FROM MATERNITY TO TURBULENCE
Genesis of an interdisciplinary artistic project at Aix-Marseille University
The opening of the Turbulence building in January 2021 is the result of a long collective journey that began in the mid-2000s, under the impetus of a group of teacher-researchers from the former art departments at the Université de Provence (Aix-Marseille 1). The aim was already to bring together all the artistic fields of the UFR LACS in a scientific, academic, cultural and artistic project that was interdisciplinary, unique and innovative.
"Turbulence" is the concrete expression of this project, which was initially conceived as a stand-alone arts institute. A working group made up of representatives from each department determined the project's focus: Michel Guérin (PR in aesthetics, Plastic Arts and Art Sciences department), Danielle Bré (MCF Performing Arts department, in charge of the university's cultural mission), Jean-Luc Lioult (PR in documentary film aesthetics, Cinema department), Pascal Césaro (MCF Cinema department), Sylvie Coëllier (PR in contemporary art history, Plastic Arts and Art Sciences department), Louis Dieuzayde (MCF Performing Arts department), Christine Esclapez (PR in musicology, Music department) and Jean Arnaud (PR in plastic arts, Plastic Arts and Art Sciences department).
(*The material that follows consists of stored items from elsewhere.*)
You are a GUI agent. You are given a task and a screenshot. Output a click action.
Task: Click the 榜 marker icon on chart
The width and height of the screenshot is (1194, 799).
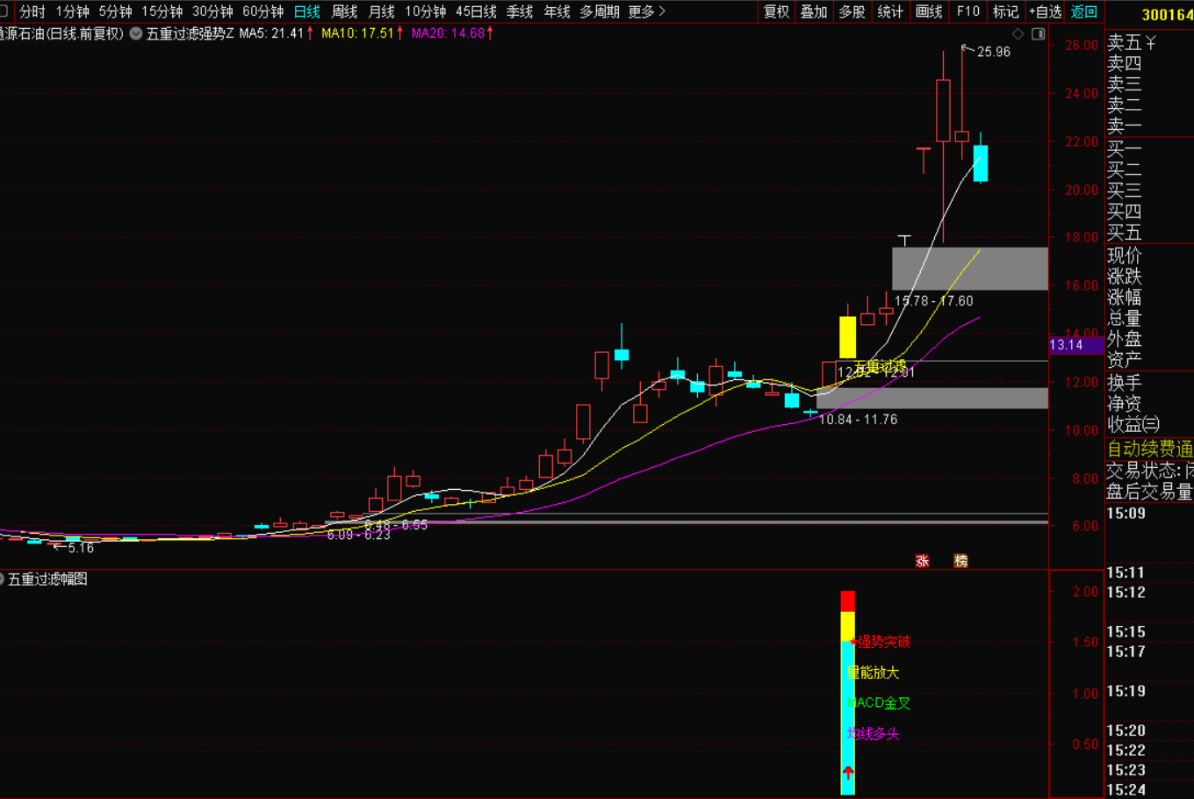click(960, 561)
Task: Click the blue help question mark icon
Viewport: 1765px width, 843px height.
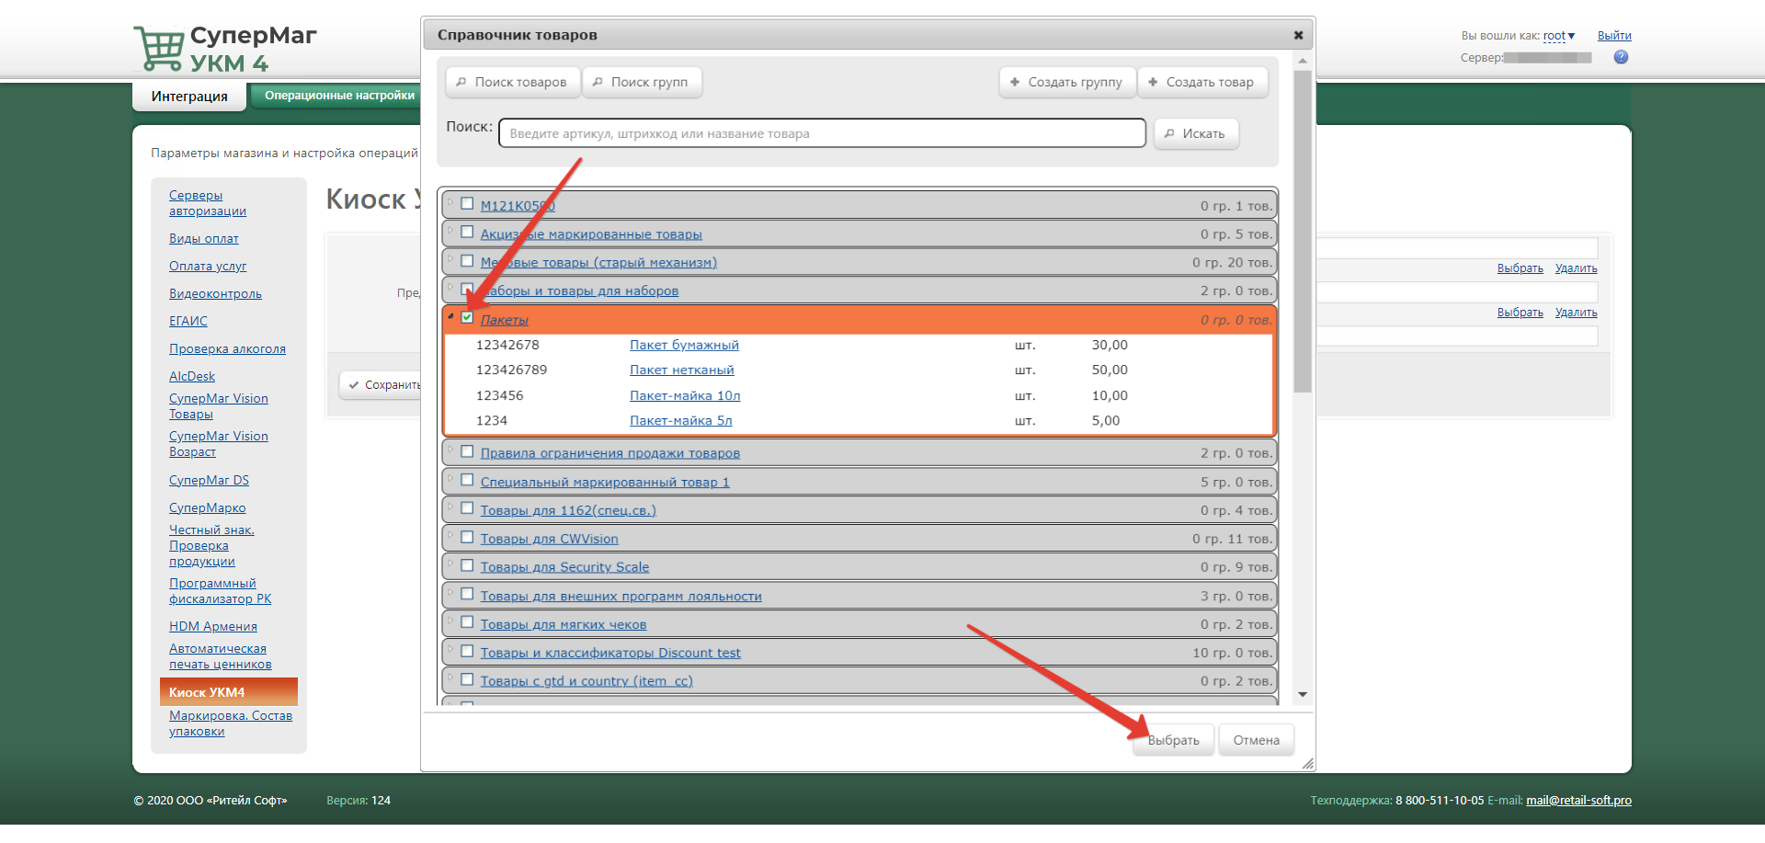Action: click(1621, 57)
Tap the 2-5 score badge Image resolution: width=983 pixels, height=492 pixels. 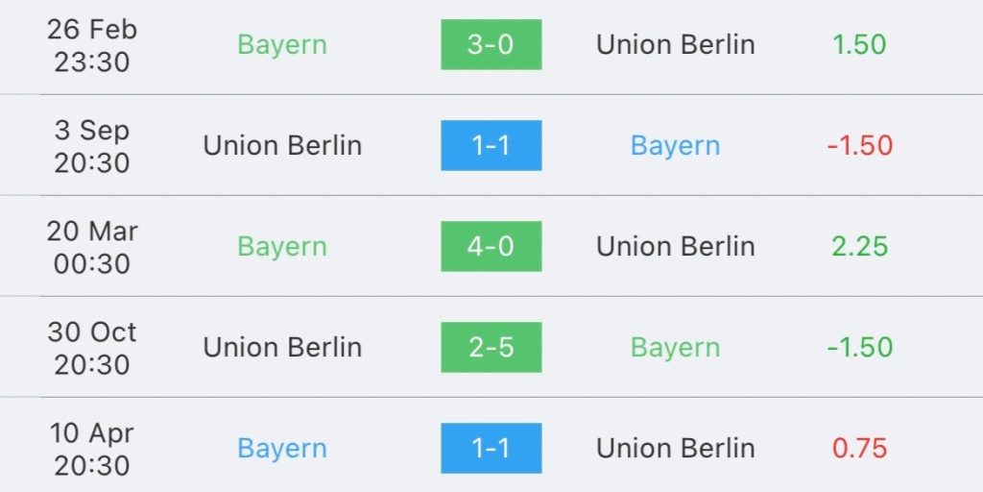[491, 347]
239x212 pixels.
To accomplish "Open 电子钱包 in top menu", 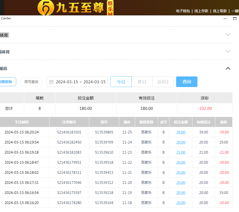I will 183,11.
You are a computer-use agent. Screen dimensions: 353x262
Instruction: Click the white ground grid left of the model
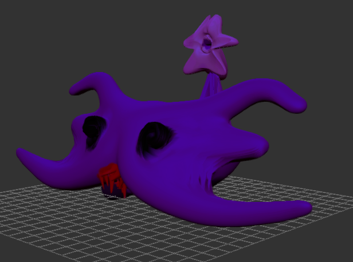pos(46,206)
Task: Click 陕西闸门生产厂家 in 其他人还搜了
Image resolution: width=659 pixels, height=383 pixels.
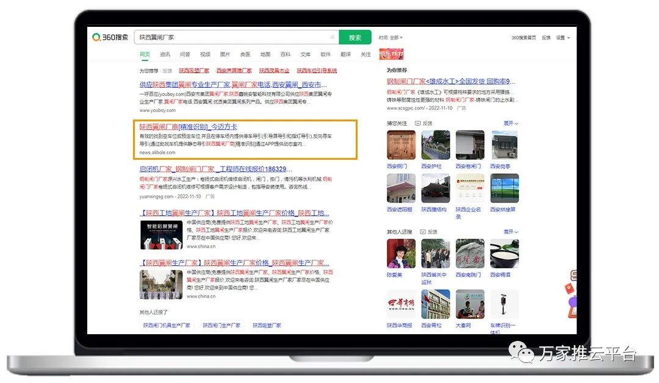Action: [x=221, y=325]
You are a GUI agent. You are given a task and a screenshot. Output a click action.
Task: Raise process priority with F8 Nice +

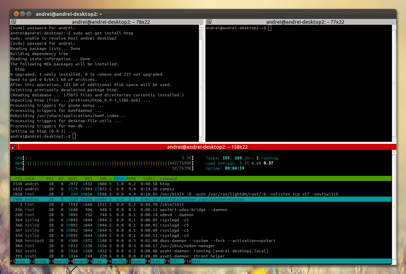coord(156,261)
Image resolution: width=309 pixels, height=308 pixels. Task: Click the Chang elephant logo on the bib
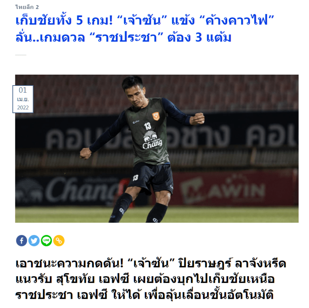tap(152, 140)
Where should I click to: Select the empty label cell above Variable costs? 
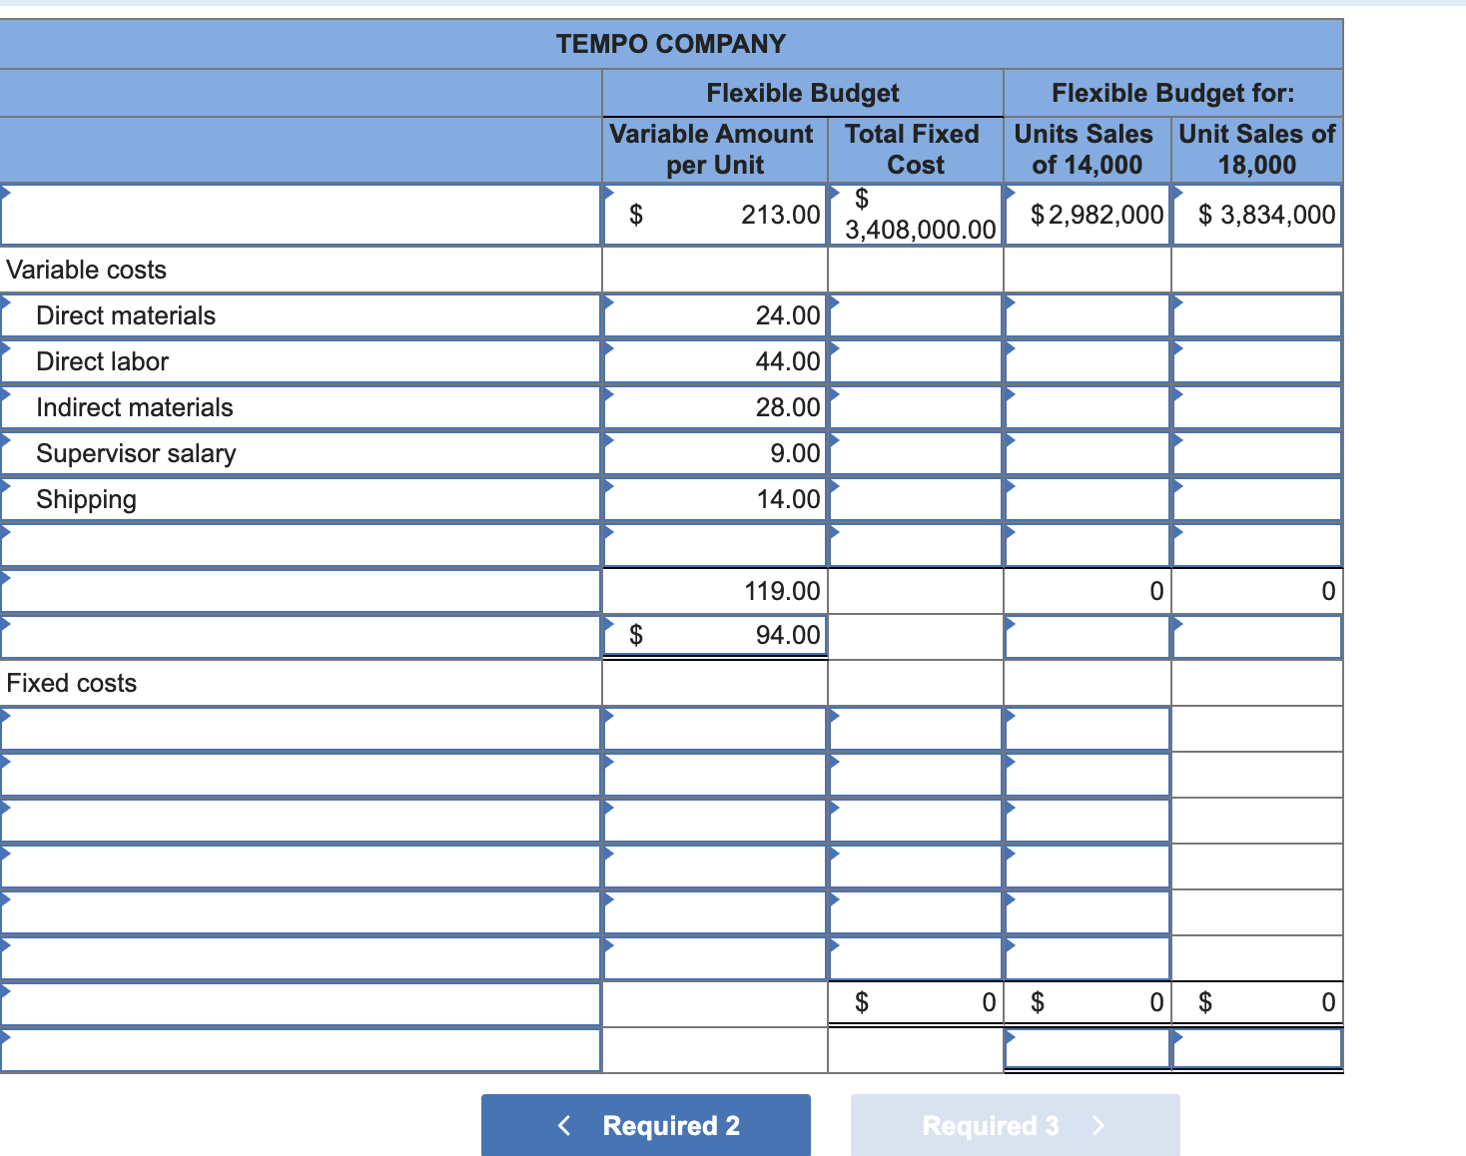coord(300,215)
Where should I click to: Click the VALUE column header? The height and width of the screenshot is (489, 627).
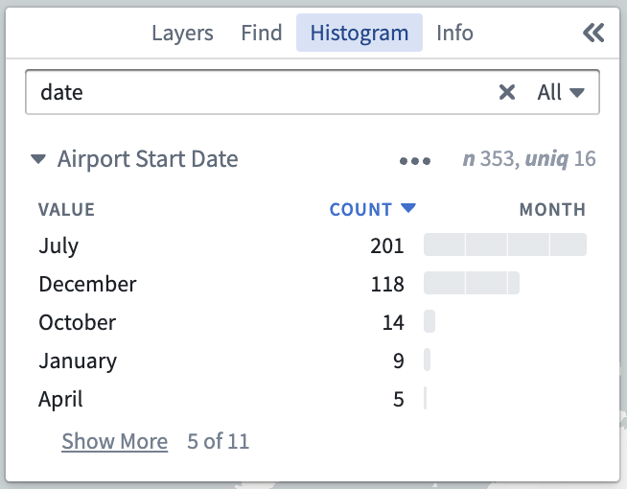click(66, 210)
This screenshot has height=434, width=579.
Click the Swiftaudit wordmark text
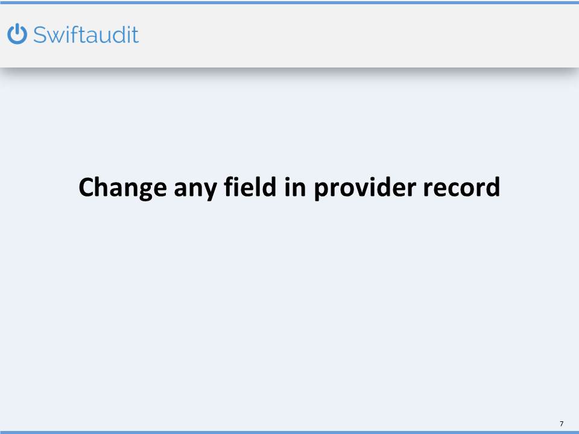86,35
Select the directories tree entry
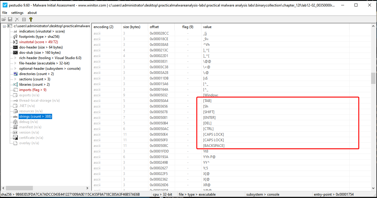This screenshot has width=377, height=198. coord(36,74)
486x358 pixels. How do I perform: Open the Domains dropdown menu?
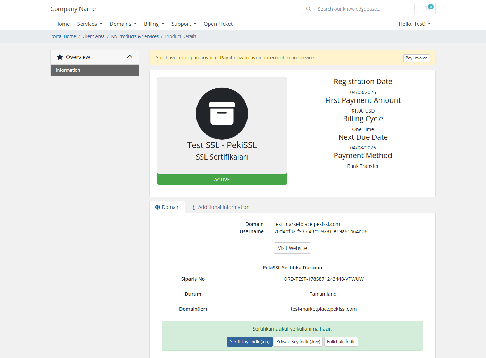123,24
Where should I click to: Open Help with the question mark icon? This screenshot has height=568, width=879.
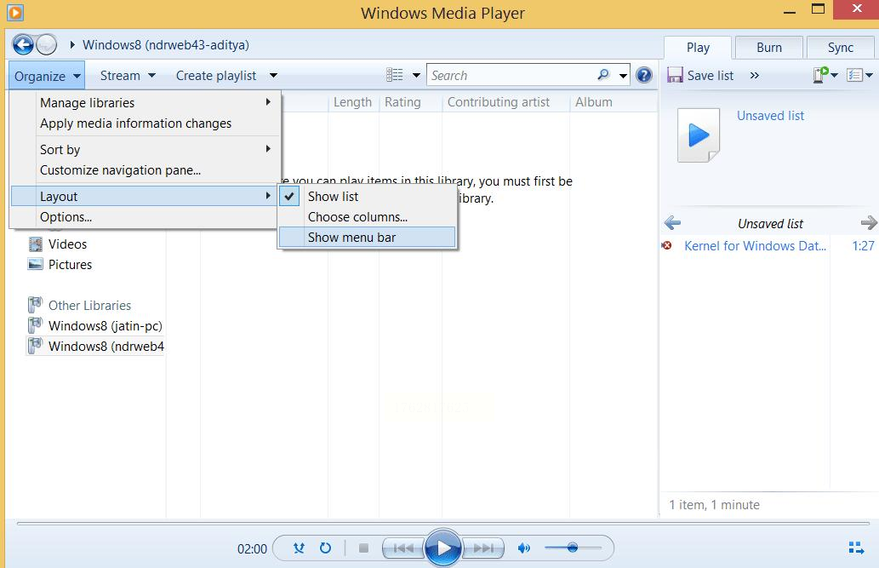coord(644,75)
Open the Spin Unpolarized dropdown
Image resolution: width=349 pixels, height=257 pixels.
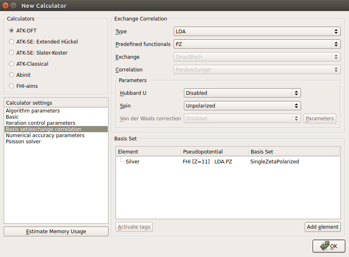(x=242, y=106)
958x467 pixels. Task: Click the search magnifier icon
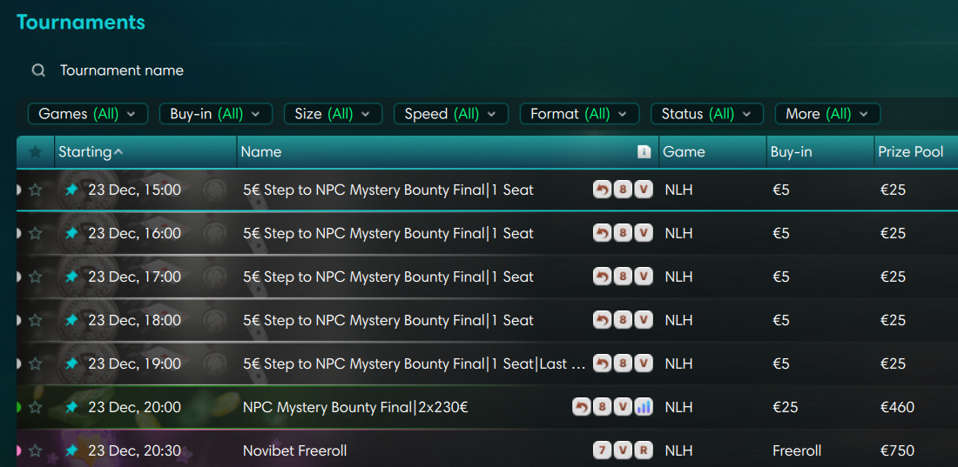[38, 70]
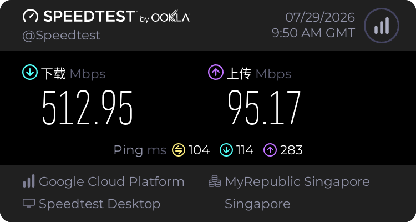416x222 pixels.
Task: Open the @Speedtest handle link
Action: [x=61, y=36]
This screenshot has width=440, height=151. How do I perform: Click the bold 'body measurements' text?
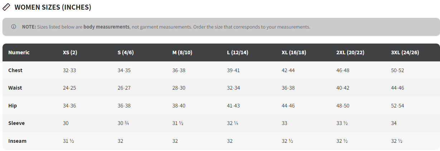[x=106, y=27]
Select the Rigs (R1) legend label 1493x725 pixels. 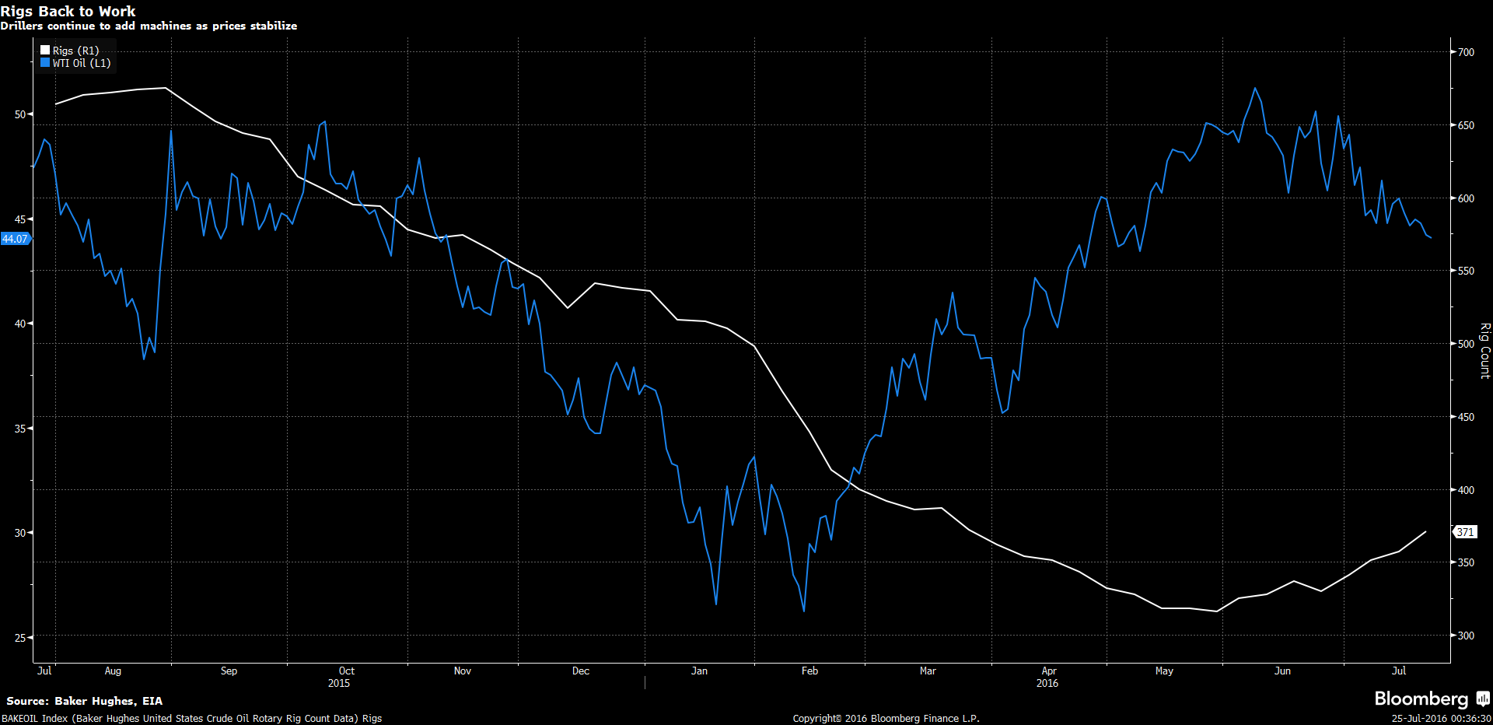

The first studies were carried out in 2006 on a disused building, the former Maternité du quartier Belle de Mai (BDM), located behind the current Friche BDM. A few extracts from the minutes of the working group's meeting (October 11, 2007) illustrate the guidelines and activities envisaged for the future Arts department to be housed in the Maternité BDM:
"[...] The cultural activities of the future Arts department, which will bring together all the Arts and Cultural Art Mediation courses at the University of Provence, are essential to the operation of the BDM site and its influence outside the university. From a pedagogical and professional standpoint, students and researchers alike need this multi-faceted department to be a hub for diverse and coherent cultural initiatives.
The future Arts department's dual mission of training and research can be made more effective by developing another essential objective, made possible by the BDM site's facilities (exhibition space, theater, cinema, auditorium). The aim is to create a fruitful and ambitious working relationship between the university's artistic and cultural training courses on the one hand, and local, regional, national and international players in the creative arts on the other.
[...] The Arts Department must provide itself with the means to lead university research in direct contact with experiments carried out by artists of all disciplines outside the university. These postulates determine four axes around which the activities of the Arts department can be structured:
- Refining the relationship between theory and artistic practice, objects of shared reflection and experimentation;
- Developing interdisciplinarity between the arts;
- Promoting cooperation between teachers, teacher-researchers, researchers, artists, students and cultural professionals;
- Setting up the structural and financial resources needed to communicate its research work and artistic experiences to the public. [...] "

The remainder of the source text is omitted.